------ EXERCISE MATERIALS

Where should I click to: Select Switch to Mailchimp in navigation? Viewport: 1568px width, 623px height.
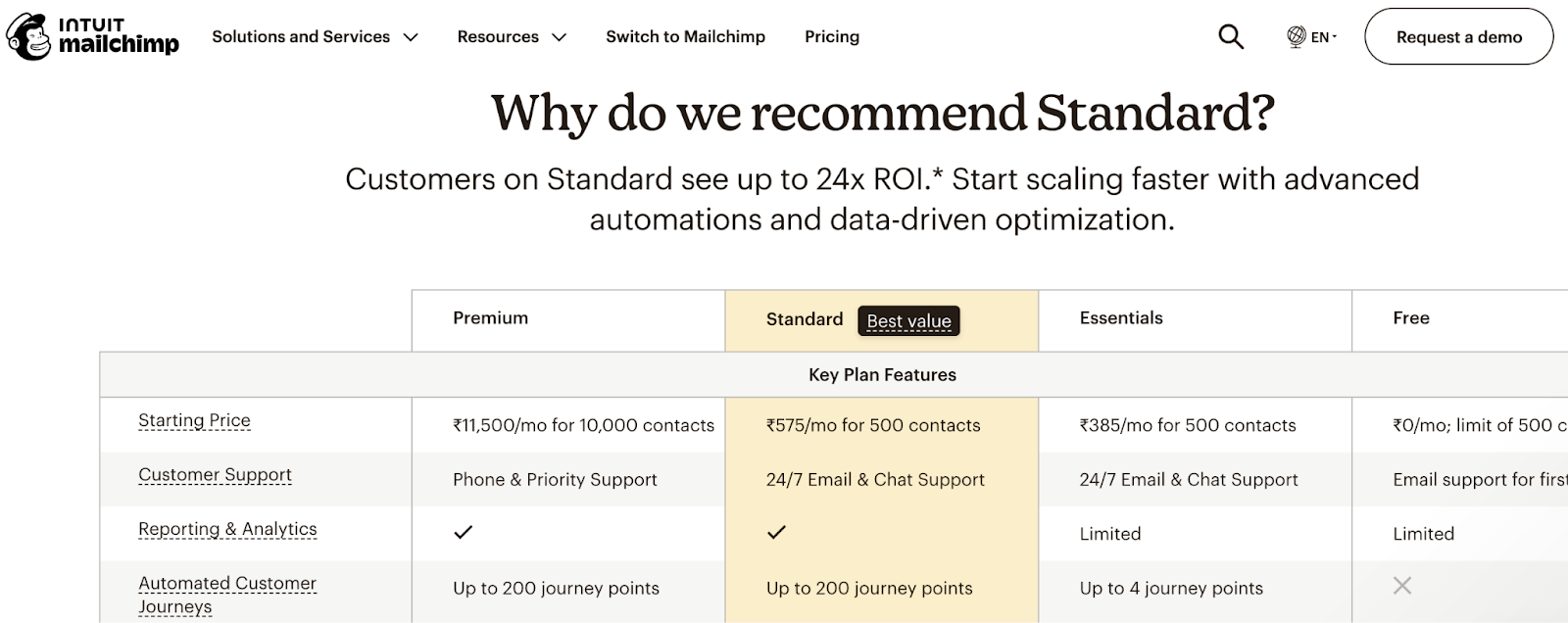coord(685,36)
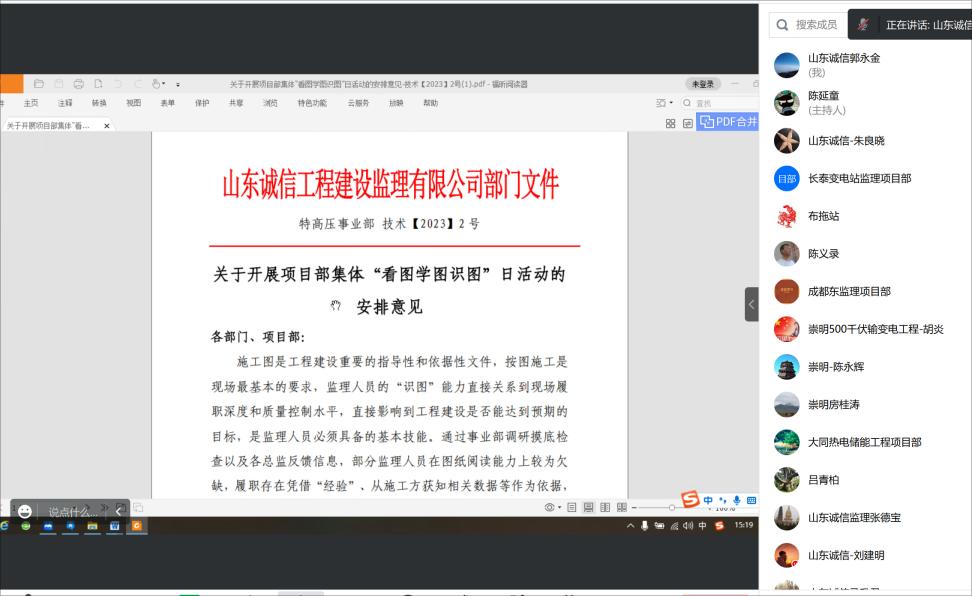Screen dimensions: 972x596
Task: Open the PDF合并 tool
Action: coord(727,121)
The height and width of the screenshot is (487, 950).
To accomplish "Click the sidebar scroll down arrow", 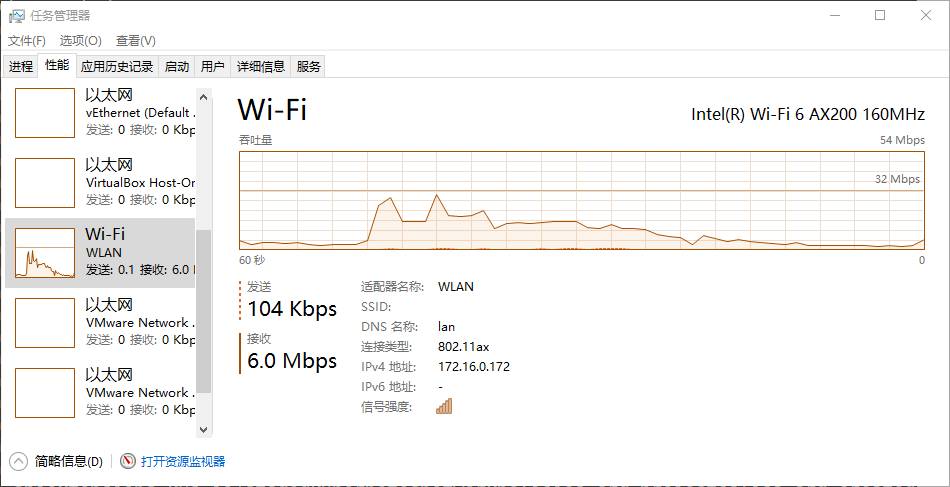I will click(x=204, y=428).
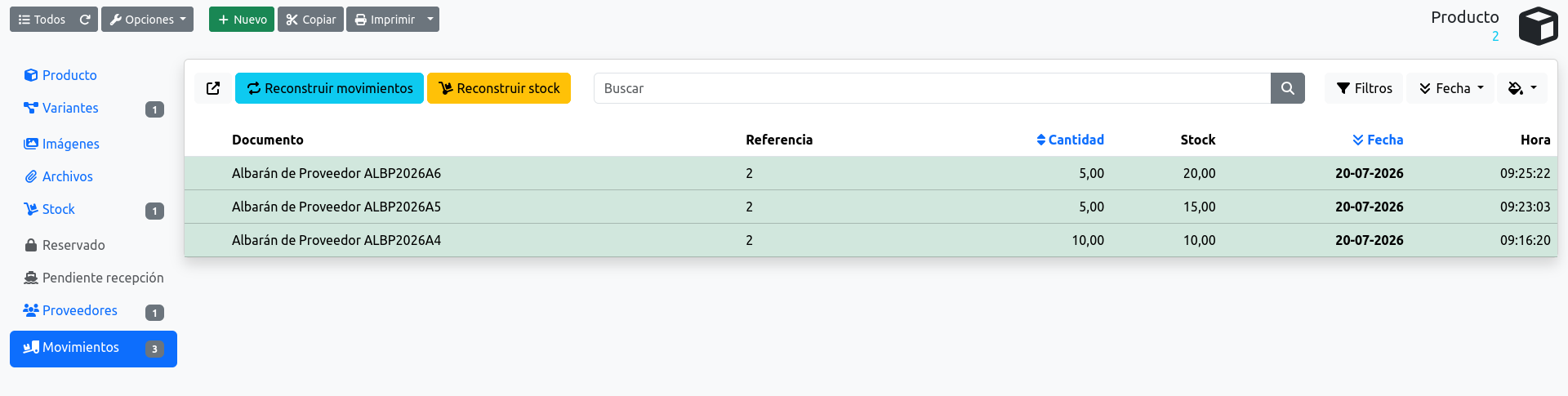1568x396 pixels.
Task: Click the magnifier search button
Action: pos(1288,88)
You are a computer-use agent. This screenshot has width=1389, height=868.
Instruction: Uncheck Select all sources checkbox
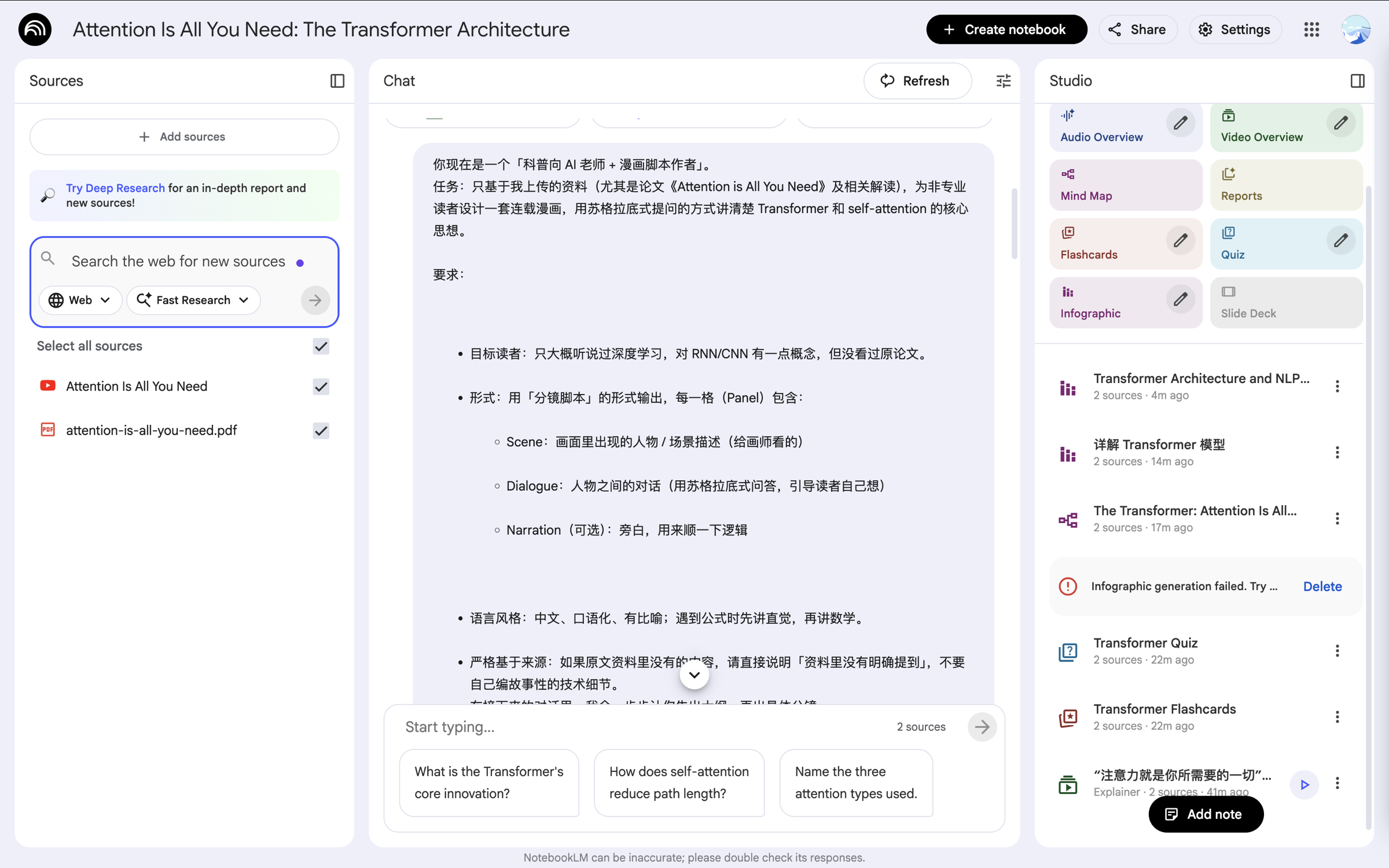click(x=321, y=347)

------------

Please count the lines above that contain the string "Select", matching case exactly, and reply with only the number.

2